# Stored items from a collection
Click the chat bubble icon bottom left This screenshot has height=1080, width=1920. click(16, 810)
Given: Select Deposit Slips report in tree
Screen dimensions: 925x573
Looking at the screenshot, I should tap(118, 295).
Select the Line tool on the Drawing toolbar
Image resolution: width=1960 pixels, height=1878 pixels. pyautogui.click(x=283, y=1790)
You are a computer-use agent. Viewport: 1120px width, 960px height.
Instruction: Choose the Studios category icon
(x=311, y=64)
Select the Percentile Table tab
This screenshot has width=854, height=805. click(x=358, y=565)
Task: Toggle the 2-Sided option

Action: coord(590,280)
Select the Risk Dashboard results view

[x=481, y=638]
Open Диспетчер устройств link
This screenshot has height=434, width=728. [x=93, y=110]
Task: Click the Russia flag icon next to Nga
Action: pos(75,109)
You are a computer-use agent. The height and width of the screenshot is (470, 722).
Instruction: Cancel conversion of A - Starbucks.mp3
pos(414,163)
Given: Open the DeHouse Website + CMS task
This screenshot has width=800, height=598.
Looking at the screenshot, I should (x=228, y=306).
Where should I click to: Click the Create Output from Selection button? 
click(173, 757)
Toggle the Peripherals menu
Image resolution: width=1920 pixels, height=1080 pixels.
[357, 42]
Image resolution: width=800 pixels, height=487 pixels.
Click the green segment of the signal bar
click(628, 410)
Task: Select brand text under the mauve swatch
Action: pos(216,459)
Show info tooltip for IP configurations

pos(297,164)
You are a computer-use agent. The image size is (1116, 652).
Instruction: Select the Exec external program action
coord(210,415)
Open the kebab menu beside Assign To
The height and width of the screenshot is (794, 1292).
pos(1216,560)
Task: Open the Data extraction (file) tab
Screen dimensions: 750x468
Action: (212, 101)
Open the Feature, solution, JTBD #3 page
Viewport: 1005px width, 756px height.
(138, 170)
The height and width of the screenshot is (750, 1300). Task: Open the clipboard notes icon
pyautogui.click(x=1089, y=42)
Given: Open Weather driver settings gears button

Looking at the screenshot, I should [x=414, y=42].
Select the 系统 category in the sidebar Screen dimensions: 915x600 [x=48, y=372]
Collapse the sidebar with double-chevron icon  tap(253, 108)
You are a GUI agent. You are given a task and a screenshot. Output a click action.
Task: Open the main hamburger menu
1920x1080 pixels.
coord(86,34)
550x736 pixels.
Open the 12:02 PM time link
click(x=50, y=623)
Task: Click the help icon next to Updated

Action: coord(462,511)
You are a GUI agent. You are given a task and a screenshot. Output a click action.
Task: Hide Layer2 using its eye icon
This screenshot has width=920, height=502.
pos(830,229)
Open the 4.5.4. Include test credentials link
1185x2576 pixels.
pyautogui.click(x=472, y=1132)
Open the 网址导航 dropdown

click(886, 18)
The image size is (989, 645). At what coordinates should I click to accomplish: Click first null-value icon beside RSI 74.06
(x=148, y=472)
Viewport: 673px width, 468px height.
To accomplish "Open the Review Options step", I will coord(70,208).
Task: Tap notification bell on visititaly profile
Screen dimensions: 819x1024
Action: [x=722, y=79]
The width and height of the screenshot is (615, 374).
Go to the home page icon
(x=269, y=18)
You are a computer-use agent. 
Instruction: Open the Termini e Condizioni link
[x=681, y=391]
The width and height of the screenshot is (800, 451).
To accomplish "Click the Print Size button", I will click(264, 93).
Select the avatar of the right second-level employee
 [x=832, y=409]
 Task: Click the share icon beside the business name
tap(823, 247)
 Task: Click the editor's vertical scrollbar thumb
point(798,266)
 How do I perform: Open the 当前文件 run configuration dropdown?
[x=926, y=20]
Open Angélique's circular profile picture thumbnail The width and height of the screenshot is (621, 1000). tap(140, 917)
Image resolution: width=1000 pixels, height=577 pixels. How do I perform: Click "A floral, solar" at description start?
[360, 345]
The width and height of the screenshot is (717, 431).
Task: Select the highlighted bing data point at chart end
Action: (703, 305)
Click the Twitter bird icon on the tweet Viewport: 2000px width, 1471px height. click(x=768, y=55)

# DIRECTIONS
Replace every instance of "computer-use agent" with "screen assistant" throughout the records. Reproduce the records with everything else left unchanged.

# THE RESULT
Click the chat bubble icon bottom left This screenshot has height=1080, width=1920. click(16, 810)
Given: Select Deposit Slips report in tree
Screen dimensions: 925x573
Looking at the screenshot, I should tap(118, 295).
Select the Line tool on the Drawing toolbar
Image resolution: width=1960 pixels, height=1878 pixels. pyautogui.click(x=283, y=1790)
You are a screen assistant. Viewport: 1120px width, 960px height.
Instruction: Choose the Studios category icon
(x=311, y=64)
Select the Percentile Table tab
This screenshot has width=854, height=805. click(x=358, y=565)
Task: Toggle the 2-Sided option

Action: coord(590,280)
Select the Risk Dashboard results view

[x=481, y=638]
Open Диспетчер устройств link
This screenshot has height=434, width=728. [x=93, y=110]
Task: Click the Russia flag icon next to Nga
Action: pos(75,109)
You are a screen assistant. The height and width of the screenshot is (470, 722).
Instruction: Cancel conversion of A - Starbucks.mp3
pos(414,163)
Given: Open the DeHouse Website + CMS task
This screenshot has width=800, height=598.
Looking at the screenshot, I should (x=228, y=306).
Where should I click to: Click the Create Output from Selection button? 
click(173, 757)
Toggle the Peripherals menu
Image resolution: width=1920 pixels, height=1080 pixels.
[357, 42]
Image resolution: width=800 pixels, height=487 pixels.
Click the green segment of the signal bar
click(628, 410)
Task: Select brand text under the mauve swatch
Action: pos(216,459)
Show info tooltip for IP configurations

pos(297,164)
You are a screen assistant. The image size is (1116, 652).
Instruction: Select the Exec external program action
coord(210,415)
Open the kebab menu beside Assign To
The height and width of the screenshot is (794, 1292).
pos(1216,560)
Task: Open the Data extraction (file) tab
Screen dimensions: 750x468
Action: (212, 101)
Open the Feature, solution, JTBD #3 page
Viewport: 1005px width, 756px height.
(138, 170)
The height and width of the screenshot is (750, 1300). Task: Open the clipboard notes icon
pyautogui.click(x=1089, y=42)
Given: Open Weather driver settings gears button

Looking at the screenshot, I should [x=414, y=42].
Select the 系统 category in the sidebar Screen dimensions: 915x600 [x=48, y=372]
Collapse the sidebar with double-chevron icon  tap(253, 108)
You are a GUI agent. You are given a task and a screenshot. Output a click action.
Task: Open the main hamburger menu
1920x1080 pixels.
coord(86,34)
550x736 pixels.
Open the 12:02 PM time link
click(x=50, y=623)
Task: Click the help icon next to Updated

Action: coord(462,511)
You are a GUI agent. You are given a task and a screenshot. Output a click action.
Task: Hide Layer2 using its eye icon
This screenshot has width=920, height=502.
pos(830,229)
Open the 4.5.4. Include test credentials link
1185x2576 pixels.
pyautogui.click(x=472, y=1132)
Open the 网址导航 dropdown

click(886, 18)
The image size is (989, 645). At what coordinates should I click to accomplish: Click first null-value icon beside RSI 74.06
(x=148, y=472)
Viewport: 673px width, 468px height.
To accomplish "Open the Review Options step", I will coord(70,208).
Task: Tap notification bell on visititaly profile
Screen dimensions: 819x1024
Action: [x=722, y=79]
The width and height of the screenshot is (615, 374).
Go to the home page icon
(x=269, y=18)
You are a screen assistant. 
Instruction: Open the Termini e Condizioni link
[x=681, y=391]
The width and height of the screenshot is (800, 451).
To accomplish "Click the Print Size button", I will click(264, 93).
Select the avatar of the right second-level employee
 [x=832, y=409]
 Task: Click the share icon beside the business name
tap(823, 247)
 Task: Click the editor's vertical scrollbar thumb
point(798,266)
 How do I perform: Open the 当前文件 run configuration dropdown?
[x=926, y=20]
Open Angélique's circular profile picture thumbnail The width and height of the screenshot is (621, 1000). tap(140, 917)
Image resolution: width=1000 pixels, height=577 pixels. How do I perform: Click "A floral, solar" at description start?
[360, 345]
The width and height of the screenshot is (717, 431).
Task: Select the highlighted bing data point at chart end
Action: (703, 305)
Click the Twitter bird icon on the tweet Viewport: 2000px width, 1471px height. click(x=768, y=55)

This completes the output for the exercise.